Logiquement, un citoyen de Beni s’imagine mal qu’on déploie assez des moyens financiers pour lutter contre la maladie alors que des personnes se meurent par des armes des guerres sans cause. En toute logique, le citoyen voudrait que tous les moyens soient mis dans le rétablissement de la paix afin qu’il vaque librement à ses occupations qui permettront d’avoir les moyens de se payer les soins. En moins que ces dons n’aient un agenda caché. Pourtant, certaines maladies, dites épidémiologiques, dépassent de loin des considérations nationales pouvant représenter un danger mondial vue la vitesse de sa propagation et sa mortalité.

Au mauvais moment, au mauvais endroit.

La maladie à virus Ebola s’est déclarée dans la région à une période particulière où non seulement les attaques des rebelles atteignent le centre-ville de Beni et de la cité d’Oïcha mais aussi la veille des campagnes électorales où tous les coups sont permis pour gagner le fauteuil.

Des alertes d’une ONG d’Oïcha rapportent que des maisons sont construites dans le Kamango par une ONG internationale pour accueillir les peuples envahisseurs, une zone non accessible par des civiles. Même si cette version est taxée de fausse par la MONUSCO renvoyant les journalistes à Google Earth pour vérifier par eux-mêmes, par-delà l’assurance de l’administrateur du territoire promettant la réouverture de cet axe pour bientôt, cette théorie d’une guerre d’occupation est confortée par l’arrestation, dans les villes de Beni, Butembo et en cité de Kasindi, des plusieurs personnes d’expressions, de tonalité ou de physiologie rwandaise qui disent quitter le territoire de Rutsuru pour la zone sous occupations par des rebelles inconnus.
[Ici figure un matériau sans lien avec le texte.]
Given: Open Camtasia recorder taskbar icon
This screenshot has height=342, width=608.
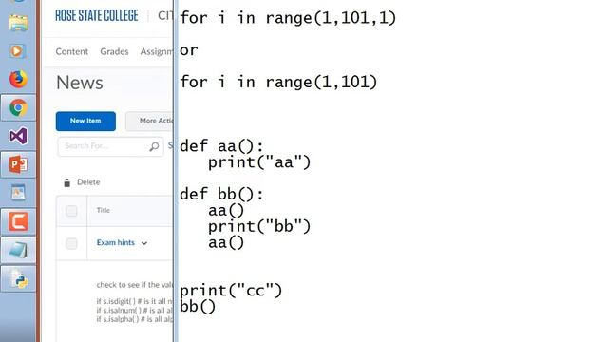Looking at the screenshot, I should [18, 221].
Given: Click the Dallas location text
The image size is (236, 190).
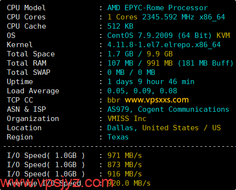Looking at the screenshot, I should (122, 128).
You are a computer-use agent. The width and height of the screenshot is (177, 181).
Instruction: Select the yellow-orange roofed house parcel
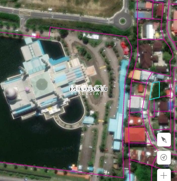point(135,75)
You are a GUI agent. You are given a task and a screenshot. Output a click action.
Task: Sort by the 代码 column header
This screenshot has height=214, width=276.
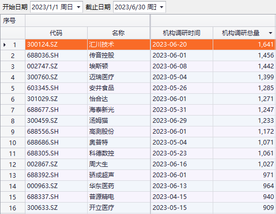point(56,33)
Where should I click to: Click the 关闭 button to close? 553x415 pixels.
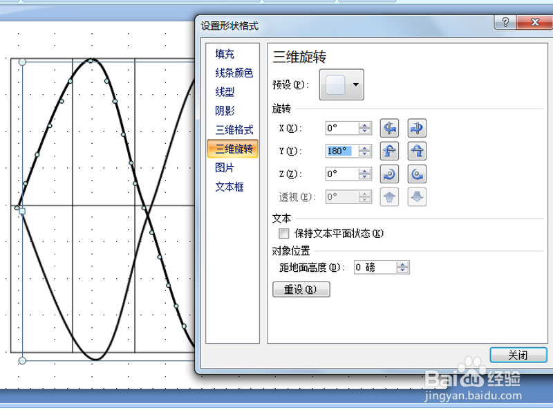518,355
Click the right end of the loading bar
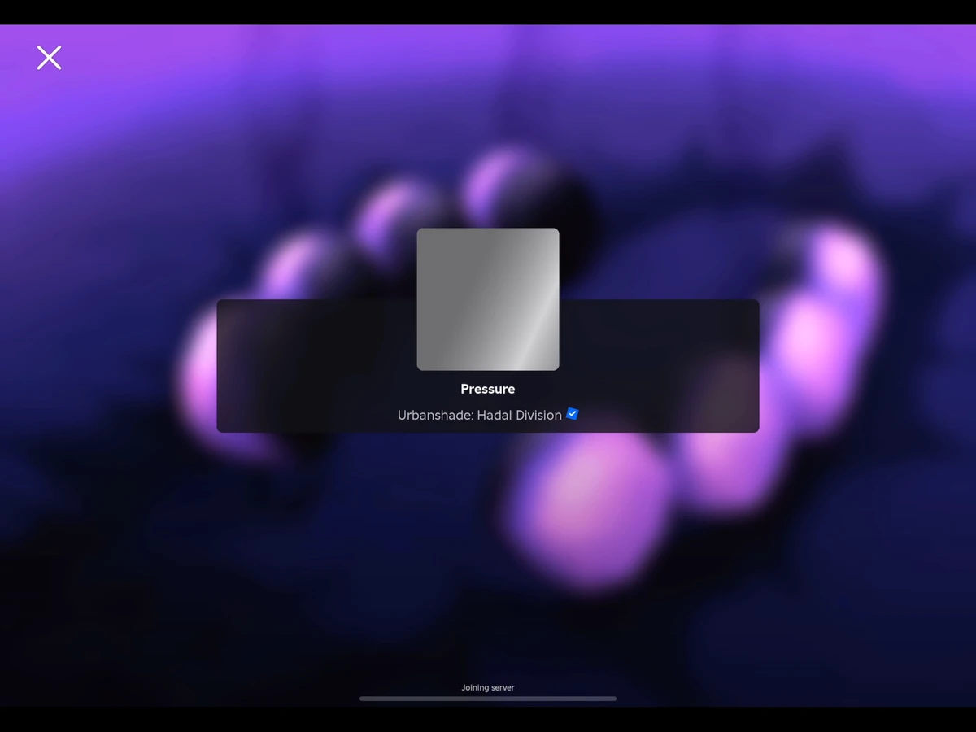The width and height of the screenshot is (976, 732). (x=612, y=698)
Ces migrants disent souvent répondre à l’appel des leurs conjoints, frères et amis qui leurs demandent de venir cultiver dans ces nouvelles terres d’espoir. Un fait combien étonnant, car on s’y imagine mal que des gens aillent cultiver dans une région abandonnée par des autochtones à l’occupation des rebelles. La seule personne pouvant cultiver avec des rebelles ne pouvant être que leur complice. Néanmoins, des autorités provinciales rassurent souvent que ce sont des congolais et par ce fait, ils ont le droit de circuler librement dans leur pays.

Arme biologique.

Dans cette psychose généralisée d’une guerre d’occupation, il suffit de soupçonner n’importe quelle action, même faite de bonne intention, pour qu’elle soit foncièrement mauvaise. C’est ainsi que des soupçons sur les  dons en médicaments, des vaccins, comme des éléments visant à rendre infécondes toute une communauté afin de favoriser son extermination, devient l’allumette qui met le feu sur le tank de kérosène.

C’est en prenant compte de ces facteurs prépondérant de la compréhension psychique de la population que l’équipe en riposte doit orienter sa communication afin de trouver les mots justes pour se faire comprendre par la population.